電流源gm*Vbeのみあるとき、            <--(2)

ib2=ーgm*vbe*R2/(Rbe+R2)

ie2=gm*vbe*Rbe/(Rbe+R2)

 

以上から、実際のib,ieは、 

ib=ib1+ib2=vin/(Rbe+R2)ーgm*vbe*R2/(Rbe+R2)

         =(vinーgm*vbe*R2)/(Rbe+R2)     <--(3)

ie=ie1+ie2=vin/(Rbe+R2)+gm*vbe*Rbe/(Rbe+R2)

         =(vin+gm*vbe*Rbe)/(Rbe+R2)    <--(4)

 

vbe=ib*Rbeより、(3)式は、

ib=(vinーgm*ib*Rbe*R2)/(Rbe+R2)     

Rbe=β/gmだから、

ib=(vinーβ*ib*R2)/(β/gm+R2)     

ib*(1+β*R2/(β/gm+R2))=vin/(β/gm+R2)

ib*(β/gm+R2+β*R2)=vin

ib=vin/(β/gm+R2+β*R2) 

 =vin*(gm/β)/(1+((1+β)/β)*gm*R2)   <--(5)

 

これよりieは、

ie=(1+β)*ib

=vin*((1+β)/β)*gm/(1+((1+β)/β)*gm*R2) 

  

 

 

一方また、 

(4)式のvbeにib*Rbe=ib*β/gmを代入し、(5)式を入れ、

ie=(vin+ib*β*Rbe)/(Rbe+R2)    

ie=(vin+β*Rbe*vin/(β/gm+R2+β*R2))/(Rbe+R2)    

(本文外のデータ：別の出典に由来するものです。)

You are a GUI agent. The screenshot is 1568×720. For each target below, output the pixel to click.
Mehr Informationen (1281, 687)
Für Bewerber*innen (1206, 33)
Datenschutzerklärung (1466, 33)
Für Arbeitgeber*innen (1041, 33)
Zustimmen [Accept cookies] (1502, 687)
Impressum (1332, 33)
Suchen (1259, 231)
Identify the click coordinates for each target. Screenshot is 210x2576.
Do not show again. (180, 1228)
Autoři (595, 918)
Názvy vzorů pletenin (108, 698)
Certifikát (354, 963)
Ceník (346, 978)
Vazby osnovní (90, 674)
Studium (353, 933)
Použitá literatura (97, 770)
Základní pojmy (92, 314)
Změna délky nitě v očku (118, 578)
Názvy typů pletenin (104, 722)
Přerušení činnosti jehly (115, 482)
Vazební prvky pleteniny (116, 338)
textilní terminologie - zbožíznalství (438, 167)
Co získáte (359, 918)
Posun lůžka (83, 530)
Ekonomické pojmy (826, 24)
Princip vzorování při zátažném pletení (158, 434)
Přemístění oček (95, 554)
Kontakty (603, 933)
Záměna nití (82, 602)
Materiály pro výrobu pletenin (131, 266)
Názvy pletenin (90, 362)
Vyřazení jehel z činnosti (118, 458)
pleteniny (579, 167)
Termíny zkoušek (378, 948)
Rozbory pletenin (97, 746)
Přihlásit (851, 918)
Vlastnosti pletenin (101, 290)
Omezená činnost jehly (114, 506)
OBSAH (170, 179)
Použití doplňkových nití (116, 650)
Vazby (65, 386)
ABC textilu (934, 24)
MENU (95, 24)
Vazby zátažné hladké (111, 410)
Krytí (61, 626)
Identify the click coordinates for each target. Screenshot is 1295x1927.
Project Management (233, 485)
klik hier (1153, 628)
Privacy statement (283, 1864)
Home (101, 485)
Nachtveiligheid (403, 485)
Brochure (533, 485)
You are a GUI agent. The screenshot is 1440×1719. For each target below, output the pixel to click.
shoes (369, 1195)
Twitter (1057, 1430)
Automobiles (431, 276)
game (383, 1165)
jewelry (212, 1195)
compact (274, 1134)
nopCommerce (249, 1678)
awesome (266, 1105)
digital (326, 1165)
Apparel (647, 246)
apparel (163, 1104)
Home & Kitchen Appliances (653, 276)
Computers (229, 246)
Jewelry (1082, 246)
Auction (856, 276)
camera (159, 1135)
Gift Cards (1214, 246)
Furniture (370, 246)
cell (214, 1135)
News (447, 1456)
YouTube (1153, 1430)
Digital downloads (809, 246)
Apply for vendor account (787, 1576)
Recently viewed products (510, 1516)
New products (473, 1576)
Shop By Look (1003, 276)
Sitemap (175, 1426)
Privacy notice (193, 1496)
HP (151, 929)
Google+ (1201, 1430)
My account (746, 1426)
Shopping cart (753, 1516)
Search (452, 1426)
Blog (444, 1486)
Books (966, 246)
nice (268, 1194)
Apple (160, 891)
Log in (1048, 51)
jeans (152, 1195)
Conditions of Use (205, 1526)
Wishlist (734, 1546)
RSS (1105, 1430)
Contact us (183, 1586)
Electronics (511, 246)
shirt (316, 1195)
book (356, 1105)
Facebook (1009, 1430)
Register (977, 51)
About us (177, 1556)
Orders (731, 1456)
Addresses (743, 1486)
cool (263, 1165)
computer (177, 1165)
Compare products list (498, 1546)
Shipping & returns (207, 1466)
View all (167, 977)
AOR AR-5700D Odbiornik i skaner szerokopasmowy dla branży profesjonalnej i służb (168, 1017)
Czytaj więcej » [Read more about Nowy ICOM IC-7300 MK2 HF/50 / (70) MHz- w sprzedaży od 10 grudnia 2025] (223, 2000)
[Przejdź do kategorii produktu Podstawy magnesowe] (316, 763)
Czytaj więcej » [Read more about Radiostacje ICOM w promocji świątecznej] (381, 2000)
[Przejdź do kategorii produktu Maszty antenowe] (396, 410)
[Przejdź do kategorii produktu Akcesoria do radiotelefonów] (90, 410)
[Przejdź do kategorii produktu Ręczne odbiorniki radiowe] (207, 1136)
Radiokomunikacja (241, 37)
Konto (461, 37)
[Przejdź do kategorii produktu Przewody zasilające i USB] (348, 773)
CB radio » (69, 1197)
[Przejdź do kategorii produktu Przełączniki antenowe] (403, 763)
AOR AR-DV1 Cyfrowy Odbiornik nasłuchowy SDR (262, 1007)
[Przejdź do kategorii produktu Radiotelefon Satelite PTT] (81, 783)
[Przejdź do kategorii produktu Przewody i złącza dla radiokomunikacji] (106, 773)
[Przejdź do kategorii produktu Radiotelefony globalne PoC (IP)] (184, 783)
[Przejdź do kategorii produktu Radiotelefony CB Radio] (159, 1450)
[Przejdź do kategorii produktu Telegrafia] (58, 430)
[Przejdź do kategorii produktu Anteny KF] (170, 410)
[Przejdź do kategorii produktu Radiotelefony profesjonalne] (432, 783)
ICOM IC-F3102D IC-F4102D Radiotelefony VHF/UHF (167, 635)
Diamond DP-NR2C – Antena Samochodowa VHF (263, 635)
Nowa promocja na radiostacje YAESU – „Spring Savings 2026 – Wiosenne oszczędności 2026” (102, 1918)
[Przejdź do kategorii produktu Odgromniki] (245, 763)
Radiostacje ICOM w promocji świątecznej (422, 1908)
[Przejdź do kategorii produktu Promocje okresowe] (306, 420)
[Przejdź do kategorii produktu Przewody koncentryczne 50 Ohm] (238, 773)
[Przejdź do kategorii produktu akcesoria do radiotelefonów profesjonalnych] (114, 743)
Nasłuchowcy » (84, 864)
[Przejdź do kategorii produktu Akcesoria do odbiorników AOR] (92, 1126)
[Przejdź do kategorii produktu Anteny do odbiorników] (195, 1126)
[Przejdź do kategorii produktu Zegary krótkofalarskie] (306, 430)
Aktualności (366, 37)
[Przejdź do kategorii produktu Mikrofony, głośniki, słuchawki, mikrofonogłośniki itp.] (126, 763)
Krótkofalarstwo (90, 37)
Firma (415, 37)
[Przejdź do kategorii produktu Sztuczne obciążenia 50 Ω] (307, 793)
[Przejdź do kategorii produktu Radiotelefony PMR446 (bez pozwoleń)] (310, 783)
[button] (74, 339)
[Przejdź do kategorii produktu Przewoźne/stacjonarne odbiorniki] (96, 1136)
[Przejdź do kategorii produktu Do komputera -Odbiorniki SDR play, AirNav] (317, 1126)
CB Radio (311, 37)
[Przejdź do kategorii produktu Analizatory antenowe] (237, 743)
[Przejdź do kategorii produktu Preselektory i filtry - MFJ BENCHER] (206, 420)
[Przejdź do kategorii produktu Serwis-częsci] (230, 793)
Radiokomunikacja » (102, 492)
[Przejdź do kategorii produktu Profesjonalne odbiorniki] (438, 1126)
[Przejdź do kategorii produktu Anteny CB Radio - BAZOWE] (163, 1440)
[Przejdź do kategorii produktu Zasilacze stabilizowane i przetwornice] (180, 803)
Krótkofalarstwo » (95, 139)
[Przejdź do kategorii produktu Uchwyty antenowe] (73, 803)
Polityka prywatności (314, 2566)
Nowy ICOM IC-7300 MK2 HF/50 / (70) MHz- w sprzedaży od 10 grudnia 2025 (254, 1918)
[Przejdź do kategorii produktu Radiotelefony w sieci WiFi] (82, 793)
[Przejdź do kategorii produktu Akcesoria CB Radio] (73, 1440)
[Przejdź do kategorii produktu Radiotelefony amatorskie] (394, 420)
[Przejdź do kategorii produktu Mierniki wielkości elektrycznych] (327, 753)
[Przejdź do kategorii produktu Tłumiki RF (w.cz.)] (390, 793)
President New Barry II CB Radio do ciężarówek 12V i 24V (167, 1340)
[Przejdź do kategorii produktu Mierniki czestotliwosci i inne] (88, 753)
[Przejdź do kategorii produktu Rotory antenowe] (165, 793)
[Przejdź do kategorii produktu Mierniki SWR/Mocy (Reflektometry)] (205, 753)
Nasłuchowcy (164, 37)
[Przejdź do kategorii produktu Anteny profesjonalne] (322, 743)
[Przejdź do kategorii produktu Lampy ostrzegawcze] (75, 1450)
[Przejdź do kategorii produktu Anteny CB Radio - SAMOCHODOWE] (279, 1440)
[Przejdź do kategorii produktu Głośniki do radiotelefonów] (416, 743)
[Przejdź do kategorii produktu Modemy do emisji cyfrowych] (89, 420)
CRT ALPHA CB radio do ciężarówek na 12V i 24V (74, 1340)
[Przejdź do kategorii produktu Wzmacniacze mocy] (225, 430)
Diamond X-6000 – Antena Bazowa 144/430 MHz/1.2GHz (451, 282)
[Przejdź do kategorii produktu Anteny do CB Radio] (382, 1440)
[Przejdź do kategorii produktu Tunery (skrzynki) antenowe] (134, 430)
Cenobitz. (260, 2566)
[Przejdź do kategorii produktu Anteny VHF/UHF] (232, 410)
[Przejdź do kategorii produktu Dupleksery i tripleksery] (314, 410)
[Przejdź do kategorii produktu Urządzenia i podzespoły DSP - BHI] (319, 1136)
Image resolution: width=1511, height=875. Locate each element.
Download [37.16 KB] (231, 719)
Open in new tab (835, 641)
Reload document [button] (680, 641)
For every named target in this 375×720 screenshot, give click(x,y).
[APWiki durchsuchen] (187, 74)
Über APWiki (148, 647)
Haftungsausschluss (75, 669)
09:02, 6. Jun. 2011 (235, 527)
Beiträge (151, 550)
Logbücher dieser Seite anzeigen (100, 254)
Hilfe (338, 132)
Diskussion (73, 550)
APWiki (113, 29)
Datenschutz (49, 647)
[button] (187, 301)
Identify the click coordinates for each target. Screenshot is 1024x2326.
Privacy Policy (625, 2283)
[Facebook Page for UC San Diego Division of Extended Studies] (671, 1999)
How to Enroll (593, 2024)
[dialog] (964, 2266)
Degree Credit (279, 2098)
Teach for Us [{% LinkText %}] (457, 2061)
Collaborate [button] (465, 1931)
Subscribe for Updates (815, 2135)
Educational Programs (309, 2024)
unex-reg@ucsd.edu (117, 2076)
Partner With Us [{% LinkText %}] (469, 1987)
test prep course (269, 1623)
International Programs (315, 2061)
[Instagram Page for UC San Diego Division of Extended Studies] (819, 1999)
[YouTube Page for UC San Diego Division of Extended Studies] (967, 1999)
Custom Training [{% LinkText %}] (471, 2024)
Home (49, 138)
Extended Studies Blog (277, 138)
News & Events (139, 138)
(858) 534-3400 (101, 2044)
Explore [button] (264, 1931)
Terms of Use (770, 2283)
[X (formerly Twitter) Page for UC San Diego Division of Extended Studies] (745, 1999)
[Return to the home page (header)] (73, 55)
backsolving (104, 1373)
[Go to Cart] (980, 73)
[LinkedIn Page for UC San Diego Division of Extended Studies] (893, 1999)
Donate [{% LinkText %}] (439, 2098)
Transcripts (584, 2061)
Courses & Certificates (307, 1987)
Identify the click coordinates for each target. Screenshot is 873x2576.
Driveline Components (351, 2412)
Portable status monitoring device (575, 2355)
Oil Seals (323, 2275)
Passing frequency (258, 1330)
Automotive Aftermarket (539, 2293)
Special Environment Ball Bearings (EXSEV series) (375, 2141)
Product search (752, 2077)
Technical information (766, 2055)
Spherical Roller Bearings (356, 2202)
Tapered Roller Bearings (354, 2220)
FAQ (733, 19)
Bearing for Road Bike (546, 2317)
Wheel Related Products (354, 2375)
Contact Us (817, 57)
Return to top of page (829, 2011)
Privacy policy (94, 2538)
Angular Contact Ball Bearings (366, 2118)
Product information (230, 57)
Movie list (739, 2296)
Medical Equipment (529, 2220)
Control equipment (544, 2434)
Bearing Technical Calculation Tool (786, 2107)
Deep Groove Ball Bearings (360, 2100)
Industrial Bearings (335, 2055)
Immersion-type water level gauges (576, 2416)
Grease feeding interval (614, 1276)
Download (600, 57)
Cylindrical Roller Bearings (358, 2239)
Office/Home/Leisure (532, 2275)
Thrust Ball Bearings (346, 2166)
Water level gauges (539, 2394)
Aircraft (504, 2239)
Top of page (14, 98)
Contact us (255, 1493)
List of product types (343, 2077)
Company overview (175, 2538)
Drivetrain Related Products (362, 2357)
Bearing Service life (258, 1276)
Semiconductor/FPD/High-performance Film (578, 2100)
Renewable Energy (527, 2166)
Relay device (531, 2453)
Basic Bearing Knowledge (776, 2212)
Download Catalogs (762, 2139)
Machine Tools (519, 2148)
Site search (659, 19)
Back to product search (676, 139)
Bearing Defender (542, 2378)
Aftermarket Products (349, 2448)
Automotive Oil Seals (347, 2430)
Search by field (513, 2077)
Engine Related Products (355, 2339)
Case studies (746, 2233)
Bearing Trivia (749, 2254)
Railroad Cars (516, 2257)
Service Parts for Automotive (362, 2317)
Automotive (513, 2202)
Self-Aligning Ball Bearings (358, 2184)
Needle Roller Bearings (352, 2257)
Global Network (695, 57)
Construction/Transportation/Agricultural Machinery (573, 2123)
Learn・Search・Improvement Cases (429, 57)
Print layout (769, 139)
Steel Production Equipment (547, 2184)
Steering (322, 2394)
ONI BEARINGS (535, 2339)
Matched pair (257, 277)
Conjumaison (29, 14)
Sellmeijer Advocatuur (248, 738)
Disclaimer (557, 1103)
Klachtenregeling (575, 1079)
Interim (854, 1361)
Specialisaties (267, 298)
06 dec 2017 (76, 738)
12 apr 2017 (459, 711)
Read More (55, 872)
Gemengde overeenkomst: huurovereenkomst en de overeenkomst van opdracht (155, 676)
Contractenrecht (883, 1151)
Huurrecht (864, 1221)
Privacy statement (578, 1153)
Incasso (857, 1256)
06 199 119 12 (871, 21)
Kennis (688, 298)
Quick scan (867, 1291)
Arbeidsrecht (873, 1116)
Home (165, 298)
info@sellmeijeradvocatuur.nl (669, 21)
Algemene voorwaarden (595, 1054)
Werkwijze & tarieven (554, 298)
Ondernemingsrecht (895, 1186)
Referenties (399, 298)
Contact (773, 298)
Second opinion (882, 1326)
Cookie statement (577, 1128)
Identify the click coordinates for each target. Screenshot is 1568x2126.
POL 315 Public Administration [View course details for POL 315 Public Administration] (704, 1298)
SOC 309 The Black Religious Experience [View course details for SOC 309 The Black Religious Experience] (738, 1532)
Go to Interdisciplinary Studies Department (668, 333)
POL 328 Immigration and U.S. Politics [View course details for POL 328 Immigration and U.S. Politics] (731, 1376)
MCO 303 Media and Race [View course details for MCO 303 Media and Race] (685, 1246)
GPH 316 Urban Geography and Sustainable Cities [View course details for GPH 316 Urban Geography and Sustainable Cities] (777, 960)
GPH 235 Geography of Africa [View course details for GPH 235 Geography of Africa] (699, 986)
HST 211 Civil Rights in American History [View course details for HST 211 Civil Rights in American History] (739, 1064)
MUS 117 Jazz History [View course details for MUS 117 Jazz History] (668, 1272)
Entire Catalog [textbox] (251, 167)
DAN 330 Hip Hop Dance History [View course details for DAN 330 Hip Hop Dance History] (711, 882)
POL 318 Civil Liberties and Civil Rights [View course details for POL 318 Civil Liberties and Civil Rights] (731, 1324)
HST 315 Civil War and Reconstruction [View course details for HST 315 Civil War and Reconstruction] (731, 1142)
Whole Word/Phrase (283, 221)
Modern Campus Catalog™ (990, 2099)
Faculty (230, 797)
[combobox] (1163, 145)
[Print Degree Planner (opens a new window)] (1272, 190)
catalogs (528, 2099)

 ie=(vin+Rbe*vin/(1/gm+R2/β+R2))/(Rbe+R2)  

ie/vin=(1+β/(1+gm*R2/β+gm*R2))/(Rbe+R2)  

=(1+β+gm*R2/β+gm*R2))/((1+gm*R2/β+gm*R2))*(Rbe+R2)) 

= (1+β)(1+gm*R2/β)/((1+gm*R2*(1+β)/β)*(β/gm+R2))

=((1+β)/β)*gm*(β/gm+R2)/((1+gm*R2*(1+β)/β)*(β/gm+R2))

=((1+β)/β)*gm/((1+gm*R2*((1+β)/β))             <--(6)

 

また、

ib=ie/(β+1)と(3)(4)式より、

vin+gm*vbe*Rbe=(β+1)*(vinーgm*vbe*R2)

vin+gm*vbe*Rbe=(β+1)*vinー(β+1)*gm*vbe*R2

gm*vbe*Rbe+(β+1)*gm*vbe*R2ー=(β+1)*vin-vin

vbe*(gm*Rbe+(β+1)*gm*R2)=β*vin

vbe=β*vin/(gm*Rbe-(β+1)*gm*R2)

  =β*vin/(β+(β+1)*gm*R2) 

   =vin/(1+((β+1)/β)*gm*R2) <--(7)

 

 

■結論 

 

 Rbe=β/gmとすることで、ic/ib=βが自動的に成り立つ。

 (5)式のibにRbe=β/gmをかけたものは(7)式のVbeに一致するので計算は間違いないと思う。

 

 計算1と2の結果は一致した。計算1のような簡単な方法でよいことがわかった。

 

 何をやったのかがわからなくなったが、うまく説明できた。

 

 

 

 =======まってました(^^ =======================

 

 

 

> 「アナログ集積回路設計技術」も、

> > Rbeの電流はVbe/Rbeであり、これのβ倍がB1なのである。

> と書いてあるように読めるのですが、私はこれを、

> ⊿Vbe = (1+β)re * ⊿Ib

 

ΔIe=(1+β)*ΔIb

ΔVbe=re*ΔIe

ΔVbe=Rbe*ΔIb=Rbe*ΔIe/(1+β)=ΔIe*re

よって、

Rbe=re*(1+β)

 

> よって、

> Rbe = (1+β)re

 

> と思っていたわけでした。

 

いいのではないですか?私もそう思ってました。

 

> この、IbをVbeで微分したものが、自己コンダクタンスで、入力電圧によってIbが発生し、

> IbによってVbeが発生し、VbeによってIcが発生するのだと思っていたわけでした。

 

これもそのとおりだと思いますが、どこがおかしいのですか。すべて正解だと思いますよ。

 

 

>ところで、この話は元をただせば、cdaさんが紹介してくれたNT5マイクアンプの勉強でし>た。

>mpcspさんの話が理解できないと、先へ進むことは無理でしょうか?

>勧めてもらった掲示板のほうで、YandHさんがいろいろ目標を与えてくださっているのです>が。。

 

 上の考えでよいので、次に行ってください。